Eles também dão vislumbres de seu trabalho ousado. "Em um caso específico, fomos detidos por criminosos armados que tentavam nos fazer de reféns", escreveu um ex-colega, Robert Rubin, sobre uma missão de segurança no Oriente Médio. "Nesse caso, Taylor foi inteligente, decisivo e atencioso na direção da equipe, o que fez uma situação muito perigosa terminar em segurança, sem perda de vidas."

Uma mãe atestou o compromisso de Taylor depois que ele ajudou a libertar sua filha, quatro anos e meio depois que seu pai a sequestrou e a levou para o Líbano.

Mas, em uma audiência de sentença, os promotores reagiram à narrativa de Taylor como um patriota honesto. Eles argumentaram que ele havia tentado colocar a culpa em seus cúmplices, na tentativa de se salvar. Eles zombaram —começaram a referir-se a ele como "Capitão América", observou uma promotora, Maria Lerner.

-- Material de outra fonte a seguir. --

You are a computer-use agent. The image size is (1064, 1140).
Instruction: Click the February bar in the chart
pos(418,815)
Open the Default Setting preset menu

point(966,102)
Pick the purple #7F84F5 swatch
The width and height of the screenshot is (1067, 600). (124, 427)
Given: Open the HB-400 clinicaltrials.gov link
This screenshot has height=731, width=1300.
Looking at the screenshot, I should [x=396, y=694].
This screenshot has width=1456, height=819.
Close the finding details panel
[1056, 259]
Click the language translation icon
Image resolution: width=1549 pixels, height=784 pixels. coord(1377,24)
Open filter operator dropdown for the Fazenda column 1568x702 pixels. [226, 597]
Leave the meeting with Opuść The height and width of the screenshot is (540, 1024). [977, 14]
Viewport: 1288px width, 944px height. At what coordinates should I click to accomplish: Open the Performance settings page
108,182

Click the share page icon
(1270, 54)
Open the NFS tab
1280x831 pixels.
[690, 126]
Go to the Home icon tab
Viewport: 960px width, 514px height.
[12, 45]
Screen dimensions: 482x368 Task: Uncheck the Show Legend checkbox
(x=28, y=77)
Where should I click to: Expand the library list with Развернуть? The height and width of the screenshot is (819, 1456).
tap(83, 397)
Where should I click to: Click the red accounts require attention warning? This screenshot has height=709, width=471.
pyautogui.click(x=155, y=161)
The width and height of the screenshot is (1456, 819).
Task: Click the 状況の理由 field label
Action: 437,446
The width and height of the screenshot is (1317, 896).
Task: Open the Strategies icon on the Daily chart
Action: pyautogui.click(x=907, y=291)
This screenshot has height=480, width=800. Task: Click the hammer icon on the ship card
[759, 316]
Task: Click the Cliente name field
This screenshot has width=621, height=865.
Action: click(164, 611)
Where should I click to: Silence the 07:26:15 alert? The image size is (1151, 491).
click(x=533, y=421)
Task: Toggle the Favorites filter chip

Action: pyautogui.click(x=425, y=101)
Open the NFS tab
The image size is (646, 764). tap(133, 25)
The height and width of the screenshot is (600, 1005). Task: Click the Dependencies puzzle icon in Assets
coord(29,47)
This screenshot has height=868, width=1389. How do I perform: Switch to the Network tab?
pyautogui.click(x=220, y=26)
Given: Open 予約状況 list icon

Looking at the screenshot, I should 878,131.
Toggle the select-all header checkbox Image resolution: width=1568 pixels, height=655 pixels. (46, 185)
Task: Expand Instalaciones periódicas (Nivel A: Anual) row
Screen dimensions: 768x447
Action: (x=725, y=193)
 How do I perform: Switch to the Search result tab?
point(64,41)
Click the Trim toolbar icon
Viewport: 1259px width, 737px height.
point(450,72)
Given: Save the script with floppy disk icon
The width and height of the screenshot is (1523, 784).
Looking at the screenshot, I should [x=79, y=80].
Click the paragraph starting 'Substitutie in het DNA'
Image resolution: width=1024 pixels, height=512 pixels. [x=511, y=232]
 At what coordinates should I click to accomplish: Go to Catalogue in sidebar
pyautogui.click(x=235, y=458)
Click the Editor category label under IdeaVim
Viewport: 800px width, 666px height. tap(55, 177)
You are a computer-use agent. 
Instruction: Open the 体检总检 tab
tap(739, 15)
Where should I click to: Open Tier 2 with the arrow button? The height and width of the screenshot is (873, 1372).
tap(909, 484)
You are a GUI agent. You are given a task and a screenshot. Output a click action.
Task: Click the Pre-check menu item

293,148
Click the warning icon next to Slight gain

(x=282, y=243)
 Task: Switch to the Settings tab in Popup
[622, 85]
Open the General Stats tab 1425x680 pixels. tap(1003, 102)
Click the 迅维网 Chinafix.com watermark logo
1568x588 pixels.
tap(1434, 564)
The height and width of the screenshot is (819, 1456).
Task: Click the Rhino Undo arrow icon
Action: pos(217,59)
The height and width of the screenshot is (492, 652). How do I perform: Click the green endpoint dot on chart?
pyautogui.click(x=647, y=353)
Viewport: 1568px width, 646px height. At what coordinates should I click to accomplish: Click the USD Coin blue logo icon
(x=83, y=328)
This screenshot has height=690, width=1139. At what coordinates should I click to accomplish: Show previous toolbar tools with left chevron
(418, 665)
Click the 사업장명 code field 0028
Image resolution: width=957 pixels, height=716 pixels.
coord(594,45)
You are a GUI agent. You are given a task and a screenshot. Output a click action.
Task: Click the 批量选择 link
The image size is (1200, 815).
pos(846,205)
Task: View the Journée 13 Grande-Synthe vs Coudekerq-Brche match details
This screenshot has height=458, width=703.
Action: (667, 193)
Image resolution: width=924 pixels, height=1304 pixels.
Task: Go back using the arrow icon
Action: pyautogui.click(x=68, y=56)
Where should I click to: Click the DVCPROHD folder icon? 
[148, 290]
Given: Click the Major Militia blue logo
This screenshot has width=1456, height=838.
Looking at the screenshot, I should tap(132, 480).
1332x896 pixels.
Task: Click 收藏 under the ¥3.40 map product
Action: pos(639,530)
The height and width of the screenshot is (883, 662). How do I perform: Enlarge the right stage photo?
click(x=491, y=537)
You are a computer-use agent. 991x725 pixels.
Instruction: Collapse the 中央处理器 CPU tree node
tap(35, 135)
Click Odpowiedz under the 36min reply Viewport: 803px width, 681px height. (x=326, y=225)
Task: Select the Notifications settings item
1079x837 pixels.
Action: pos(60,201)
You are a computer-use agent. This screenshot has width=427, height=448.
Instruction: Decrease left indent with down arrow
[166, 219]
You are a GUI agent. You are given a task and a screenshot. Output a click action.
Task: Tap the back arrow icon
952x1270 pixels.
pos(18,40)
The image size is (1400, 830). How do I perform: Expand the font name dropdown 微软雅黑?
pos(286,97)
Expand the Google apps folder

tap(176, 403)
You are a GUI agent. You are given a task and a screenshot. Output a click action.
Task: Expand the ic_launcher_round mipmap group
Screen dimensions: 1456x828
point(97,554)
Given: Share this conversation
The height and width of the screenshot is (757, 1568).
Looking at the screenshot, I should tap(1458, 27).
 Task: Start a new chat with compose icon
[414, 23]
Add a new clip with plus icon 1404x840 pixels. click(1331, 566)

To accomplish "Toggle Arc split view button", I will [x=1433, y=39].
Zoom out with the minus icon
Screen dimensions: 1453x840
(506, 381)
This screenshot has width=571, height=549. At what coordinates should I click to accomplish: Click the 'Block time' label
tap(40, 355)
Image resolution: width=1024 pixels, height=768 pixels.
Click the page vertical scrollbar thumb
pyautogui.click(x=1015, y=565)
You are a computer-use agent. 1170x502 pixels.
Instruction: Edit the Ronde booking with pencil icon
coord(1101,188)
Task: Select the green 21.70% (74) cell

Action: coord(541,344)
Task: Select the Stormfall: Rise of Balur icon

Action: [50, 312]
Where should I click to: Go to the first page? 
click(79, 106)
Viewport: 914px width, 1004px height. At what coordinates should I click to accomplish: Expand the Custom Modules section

Lerner também apontou casos anteriores em Massachusetts, nos quais Taylor foi indiciado por escutas telefônicas ilegais e apresentação de um relatório policial falso —e se descobriu que ele pagou a um agente federal para evitar possíveis acusações de extorsão trabalhista.

"Em outras palavras, dar dinheiro a agentes federais não é novidade para Taylor", observou Lerner.
As finanças de Taylor foram esmagadas por seus problemas legais, com a receita da AISC caindo mais de 70% em 2012, para pouco mais de US$ 600 mil (R$ 2,4 milhões). Isso, em parte, parece tê-lo levado ao negócio de bebidas esportivas.

À medida que a fuga de Ghosn chama a atenção para suas façanhas no Japão e no Líbano, Taylor pode ter outros talentos a ser explorados —particularmente para algum executivo de alto nível apanhado em uma confusão legal.